Das Gefühl war so stark, daß sie nur einen verwirrten Augenblick lang glaubte, seine Gefühle aus der fernen Wohnhöhle wahrzunehmen. Nein! Er war hier, hier unten in den HartHöhlen ganz in ihrer Nähe!
Aber was wollte er hier? Verfolgte er sie? Wollte er sich hier mit ihr streiten? War er so dumm, sich an die Hartlinge zu wenden? Dua hätte es nicht ertragen…
Und dann schwächte sich das kalte Entsetzen ab und machte schierem Erstaunen Platz. Tritt dachte überhaupt nicht an sie! Er war sich ihrer Gegenwart überhaupt nicht bewußt. Sie erspürte in ihm nur eine überwältigende Entschlossenheit, vermischt mit Angst und Sorge um etwas, das er tun wollte.
Dua hätte jetzt weiter vordringen und in Erfahrung bringen können, was er da tun wollte und warum — doch nichts lag ihr in diesem Augenblick ferner. Da Tritt von ihrer Anwesenheit nichts ahnte, hatte sie nur eins im Sinn — daß sie weiter unbemerkt blieb.
Was sie nun tat, war eine reine Reflexhandlung, etwas, das sie eben noch für völlig unmöglich gehalten hätte.
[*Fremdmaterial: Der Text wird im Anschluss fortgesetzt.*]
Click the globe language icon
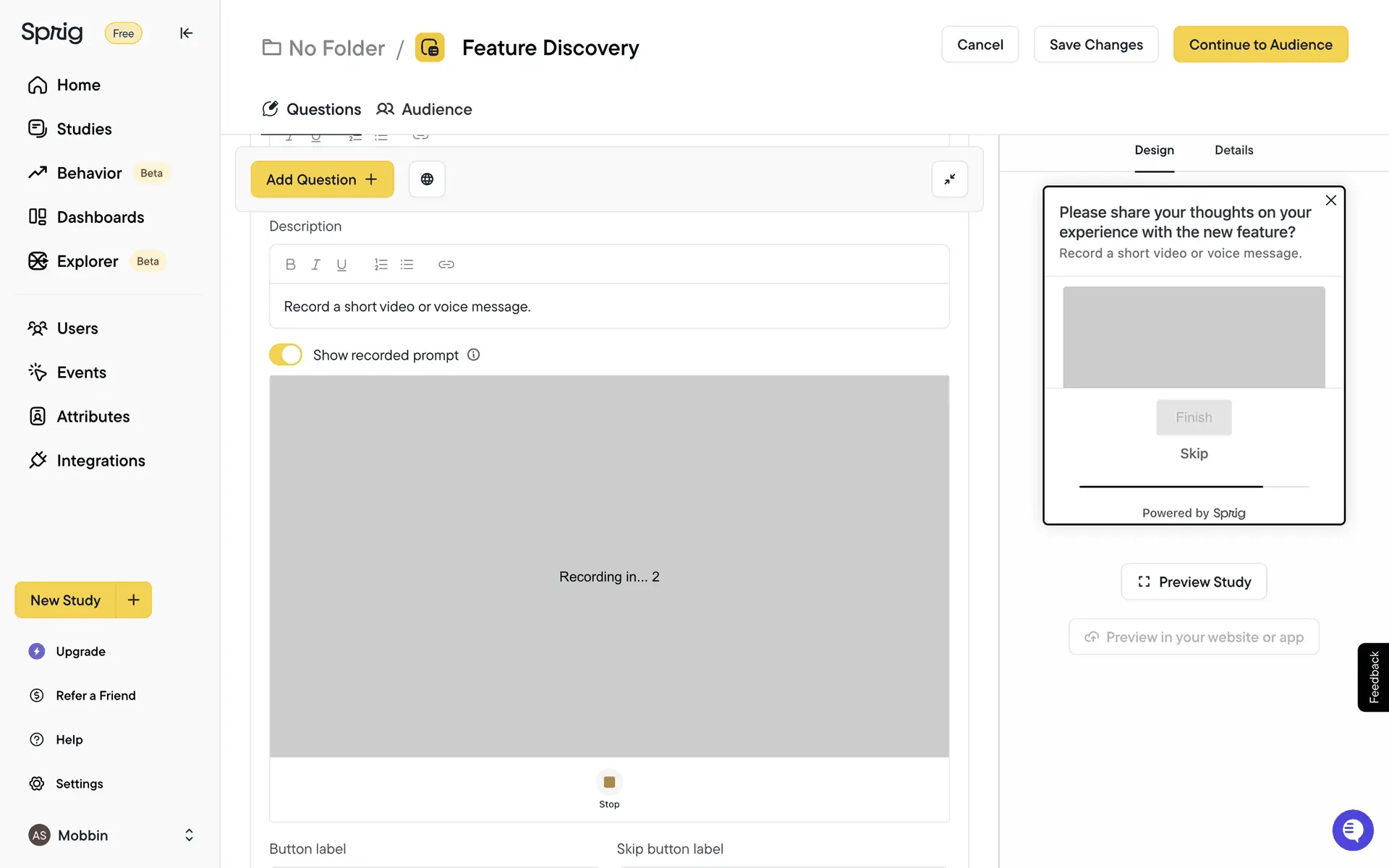 click(427, 179)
Daß es dazu kam, lag vielleicht auch (wie sie sich hinterher überlegte) an ihren Erinnerungen an das Mädchengeschwätz mit Doral und an ihren frühen Versuchen mit Felsreiben. (Es gab ein kompliziertes Erwachsenenwort dafür, das sie tausendmal unangenehmer fand als das Wort, das sie als Kinder immer benutzt hatten.)
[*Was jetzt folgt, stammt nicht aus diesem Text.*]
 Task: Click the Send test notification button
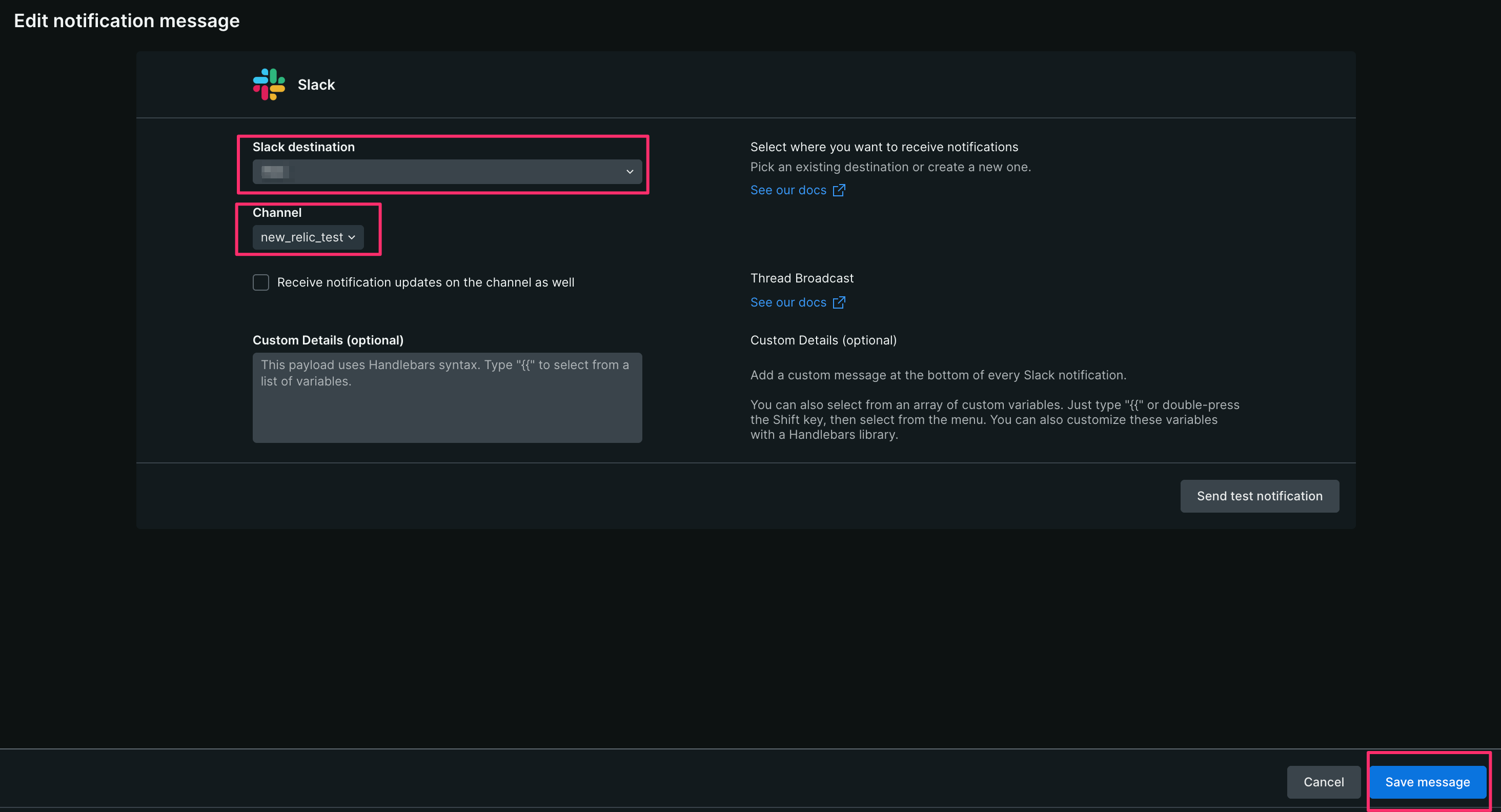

Ohne zu wissen, was sie da tat, ohne sofort zu merken, was sie getan hatte, floß sie einfach in die nächste Wand.
In die Wand! Restlos!
Das Entsetzen, das dieser Vorgang in ihr auslöste, wurde sofort gemäßigt durch die vollkommene Art und Weise, mit der er seinen Zweck erfüllte. Tritt kam fast in Reichweite vorbei und merkte überhaupt nicht, daß er an einer Stelle nur einen Ausläufer hätte auszustrecken brauchen, um seinen Mittling zu berühren.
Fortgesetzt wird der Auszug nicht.